Exploring the intricate network between digital technologies, infrastructures and governance in city life, The Programmable City project focuses on how code and data are processed and managed within newly emerging  smart cities.

A recent Programmable City seminar explores the possibilities of data being manipulated if left in the hands of governing powers, and how hyperconnected cities can prevent this problem. In a future where the city itself provides the data, AI would be responsible for analysis and blockchain would reassure the public that the data is safe and unadulterated.

Ambient Literature

Ambient Literature – a collaborative project between UWE Bristol, Bath Spa University, University of Birmingham and Calvium – explores the future of the book and how technology can create an immersive, location-based experience for readers.

The Cartographer’s Confession Launch October 2017 from DCRC on Vimeo.

Building on the power that literature has to mentally transport us to a different time and place, Ambient Literature adds another layer of immersion by using the physical space to enhance the reader’s connection to the story. The project has commissioned three authors to write stories specific to certain locations so that the reader or ‘listener’ can actually physically inhabit the world they’re reading about.

 

The city has always been at the centre of social and political change – it’s where things happen, and most importantly it’s where people want to be. Nowadays, with so much pressure on resources and space, our cities are at a critical crossroads.

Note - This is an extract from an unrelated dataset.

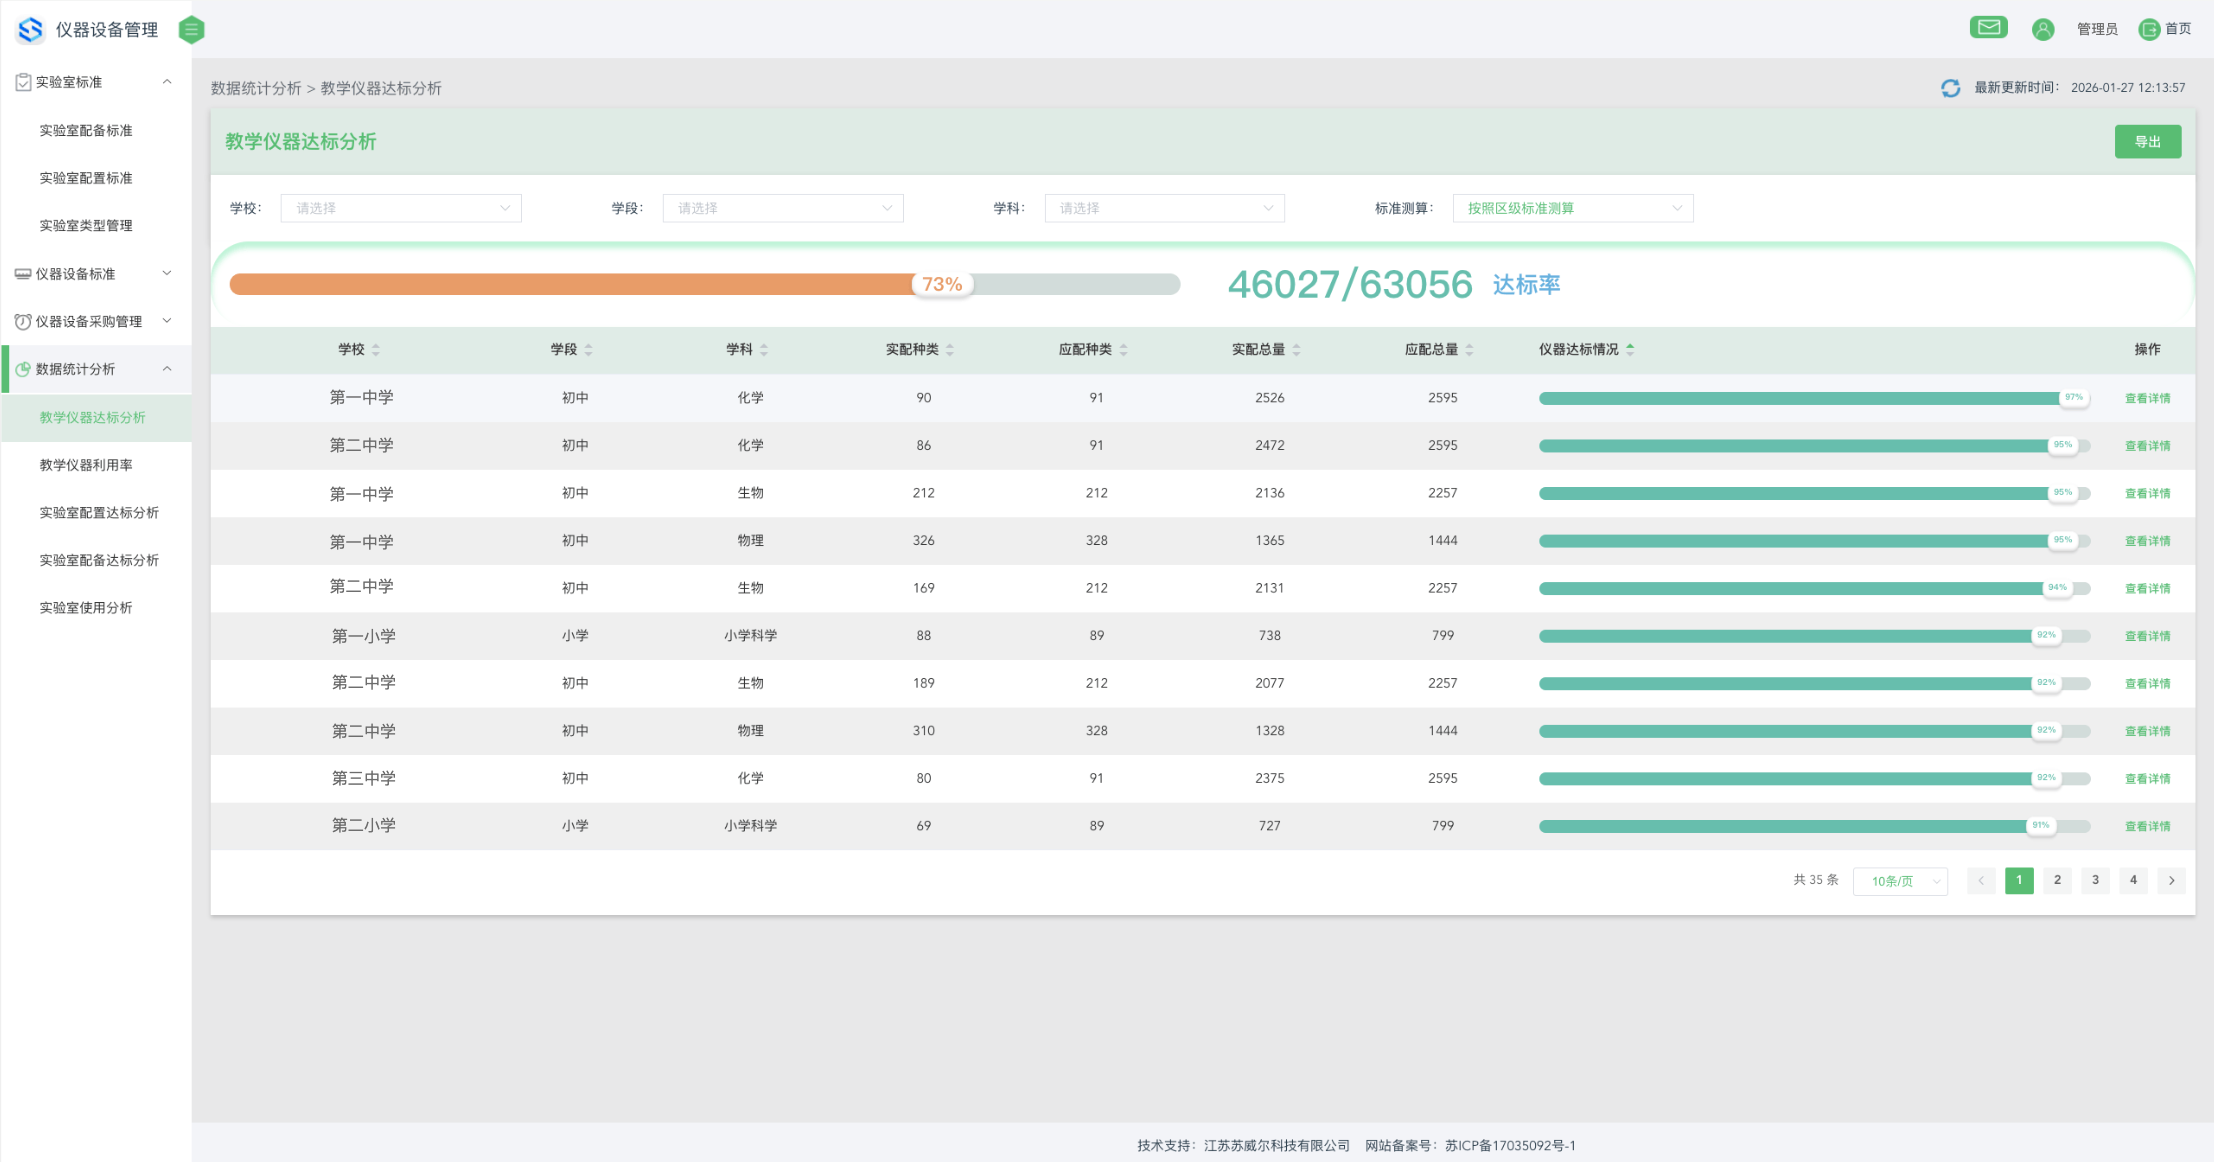Click the administrator avatar icon
Image resolution: width=2214 pixels, height=1162 pixels.
[2043, 29]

As demonstrated by the projects above, the wealth of research and action being undertaken by independent researchers, government funded initiatives, small businesses, academics and so forth, shows how digital technologies can incrementally, or radically, change our experiences of urban living. As our cityscapes evolve, one thing is for certain – digital placemaking and the emergence of the hybrid space has the power to create more sustainable, connected and pleasurable cities.